**Task description**
Each record should be copied exactly, and none of them omitted.
── Available records
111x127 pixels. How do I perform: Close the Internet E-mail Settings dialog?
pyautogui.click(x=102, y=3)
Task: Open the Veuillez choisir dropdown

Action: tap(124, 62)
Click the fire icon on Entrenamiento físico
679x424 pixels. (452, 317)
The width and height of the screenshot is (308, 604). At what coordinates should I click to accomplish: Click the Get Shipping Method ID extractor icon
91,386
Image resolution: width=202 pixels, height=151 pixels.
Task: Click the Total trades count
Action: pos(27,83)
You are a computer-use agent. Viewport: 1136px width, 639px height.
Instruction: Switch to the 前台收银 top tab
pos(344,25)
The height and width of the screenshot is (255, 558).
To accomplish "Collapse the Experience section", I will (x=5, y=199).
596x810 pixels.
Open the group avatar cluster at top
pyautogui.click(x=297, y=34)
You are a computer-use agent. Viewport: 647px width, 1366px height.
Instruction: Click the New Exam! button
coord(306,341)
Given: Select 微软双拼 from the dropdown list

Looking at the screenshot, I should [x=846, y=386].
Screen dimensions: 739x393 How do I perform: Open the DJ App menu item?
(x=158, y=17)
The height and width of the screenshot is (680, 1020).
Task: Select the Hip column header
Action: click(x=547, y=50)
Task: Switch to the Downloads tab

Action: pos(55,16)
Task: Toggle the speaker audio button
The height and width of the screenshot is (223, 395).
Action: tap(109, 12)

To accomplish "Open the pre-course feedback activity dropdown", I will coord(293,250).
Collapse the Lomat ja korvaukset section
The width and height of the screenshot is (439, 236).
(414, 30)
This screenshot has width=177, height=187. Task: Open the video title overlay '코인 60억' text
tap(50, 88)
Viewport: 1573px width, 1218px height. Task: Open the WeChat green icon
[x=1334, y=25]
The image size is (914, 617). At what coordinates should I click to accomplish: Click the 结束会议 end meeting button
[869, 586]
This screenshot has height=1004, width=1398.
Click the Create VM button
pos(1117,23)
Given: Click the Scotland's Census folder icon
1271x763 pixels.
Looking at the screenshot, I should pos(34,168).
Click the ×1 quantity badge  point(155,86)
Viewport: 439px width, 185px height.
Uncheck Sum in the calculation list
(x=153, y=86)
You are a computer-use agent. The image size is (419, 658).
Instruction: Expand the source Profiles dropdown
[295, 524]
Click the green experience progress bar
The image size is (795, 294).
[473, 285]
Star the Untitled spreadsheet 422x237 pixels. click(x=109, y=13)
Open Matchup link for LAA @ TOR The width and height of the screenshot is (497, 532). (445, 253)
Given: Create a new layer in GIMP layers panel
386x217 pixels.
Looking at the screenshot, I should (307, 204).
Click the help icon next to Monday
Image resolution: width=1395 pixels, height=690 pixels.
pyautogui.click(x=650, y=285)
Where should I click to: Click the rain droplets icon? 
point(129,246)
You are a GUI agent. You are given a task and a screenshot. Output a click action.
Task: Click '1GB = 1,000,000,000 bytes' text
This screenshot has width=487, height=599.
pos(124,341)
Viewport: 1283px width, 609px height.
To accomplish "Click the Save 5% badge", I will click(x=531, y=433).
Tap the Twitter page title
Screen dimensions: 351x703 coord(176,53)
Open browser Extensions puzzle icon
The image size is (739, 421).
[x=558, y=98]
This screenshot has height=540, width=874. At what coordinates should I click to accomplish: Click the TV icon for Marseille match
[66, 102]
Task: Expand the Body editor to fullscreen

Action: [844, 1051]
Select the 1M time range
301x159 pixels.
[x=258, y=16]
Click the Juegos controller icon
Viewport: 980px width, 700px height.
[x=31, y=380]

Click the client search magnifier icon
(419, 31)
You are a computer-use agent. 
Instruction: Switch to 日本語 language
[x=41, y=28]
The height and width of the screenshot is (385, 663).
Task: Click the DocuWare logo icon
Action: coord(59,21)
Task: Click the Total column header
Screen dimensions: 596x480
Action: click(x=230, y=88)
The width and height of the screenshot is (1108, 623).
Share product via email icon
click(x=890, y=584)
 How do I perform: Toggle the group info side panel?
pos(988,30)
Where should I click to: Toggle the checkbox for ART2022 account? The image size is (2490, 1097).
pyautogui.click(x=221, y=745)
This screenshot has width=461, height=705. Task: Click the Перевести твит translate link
────
**Your solution**
111x127 pixels. How do I perform: Close the Internet E-mail Settings dialog?
pyautogui.click(x=102, y=3)
Task: Open the Veuillez choisir dropdown

Action: tap(124, 62)
Click the fire icon on Entrenamiento físico
679x424 pixels. (452, 317)
The width and height of the screenshot is (308, 604). At what coordinates should I click to accomplish: Click the Get Shipping Method ID extractor icon
91,386
Image resolution: width=202 pixels, height=151 pixels.
Task: Click the Total trades count
Action: pos(27,83)
You are a computer-use agent. Viewport: 1136px width, 639px height.
Instruction: Switch to the 前台收银 top tab
pos(344,25)
The height and width of the screenshot is (255, 558).
To accomplish "Collapse the Experience section", I will (x=5, y=199).
596x810 pixels.
Open the group avatar cluster at top
pyautogui.click(x=297, y=34)
You are a computer-use agent. Viewport: 647px width, 1366px height.
Instruction: Click the New Exam! button
coord(306,341)
Given: Select 微软双拼 from the dropdown list

Looking at the screenshot, I should [x=846, y=386].
Screen dimensions: 739x393 How do I perform: Open the DJ App menu item?
(x=158, y=17)
The height and width of the screenshot is (680, 1020).
Task: Select the Hip column header
Action: click(x=547, y=50)
Task: Switch to the Downloads tab

Action: pos(55,16)
Task: Toggle the speaker audio button
The height and width of the screenshot is (223, 395).
Action: tap(109, 12)

To accomplish "Open the pre-course feedback activity dropdown", I will coord(293,250).
Collapse the Lomat ja korvaukset section
The width and height of the screenshot is (439, 236).
(414, 30)
This screenshot has width=177, height=187. Task: Open the video title overlay '코인 60억' text
tap(50, 88)
Viewport: 1573px width, 1218px height. Task: Open the WeChat green icon
[x=1334, y=25]
The image size is (914, 617). At what coordinates should I click to accomplish: Click the 结束会议 end meeting button
[869, 586]
This screenshot has height=1004, width=1398.
Click the Create VM button
pos(1117,23)
Given: Click the Scotland's Census folder icon
1271x763 pixels.
Looking at the screenshot, I should pos(34,168).
Click the ×1 quantity badge  point(155,86)
Viewport: 439px width, 185px height.
Uncheck Sum in the calculation list
(x=153, y=86)
You are a computer-use agent. The image size is (419, 658).
Instruction: Expand the source Profiles dropdown
[295, 524]
Click the green experience progress bar
The image size is (795, 294).
[473, 285]
Star the Untitled spreadsheet 422x237 pixels. click(x=109, y=13)
Open Matchup link for LAA @ TOR The width and height of the screenshot is (497, 532). (445, 253)
Given: Create a new layer in GIMP layers panel
386x217 pixels.
Looking at the screenshot, I should (307, 204).
Click the help icon next to Monday
Image resolution: width=1395 pixels, height=690 pixels.
pyautogui.click(x=650, y=285)
Where should I click to: Click the rain droplets icon? 
point(129,246)
You are a GUI agent. You are given a task and a screenshot. Output a click action.
Task: Click '1GB = 1,000,000,000 bytes' text
This screenshot has width=487, height=599.
pos(124,341)
Viewport: 1283px width, 609px height.
To accomplish "Click the Save 5% badge", I will click(x=531, y=433).
Tap the Twitter page title
Screen dimensions: 351x703 coord(176,53)
Open browser Extensions puzzle icon
The image size is (739, 421).
[x=558, y=98]
This screenshot has height=540, width=874. At what coordinates should I click to accomplish: Click the TV icon for Marseille match
[66, 102]
Task: Expand the Body editor to fullscreen

Action: [844, 1051]
Select the 1M time range
301x159 pixels.
[x=258, y=16]
Click the Juegos controller icon
Viewport: 980px width, 700px height.
[x=31, y=380]

Click the client search magnifier icon
(419, 31)
You are a computer-use agent. 
Instruction: Switch to 日本語 language
[x=41, y=28]
The height and width of the screenshot is (385, 663).
Task: Click the DocuWare logo icon
Action: coord(59,21)
Task: Click the Total column header
Screen dimensions: 596x480
Action: click(x=230, y=88)
The width and height of the screenshot is (1108, 623).
Share product via email icon
click(x=890, y=584)
 How do I perform: Toggle the group info side panel?
pos(988,30)
Where should I click to: Toggle the checkbox for ART2022 account? The image size is (2490, 1097).
pyautogui.click(x=221, y=745)
This screenshot has width=461, height=705. Task: Click the Перевести твит translate link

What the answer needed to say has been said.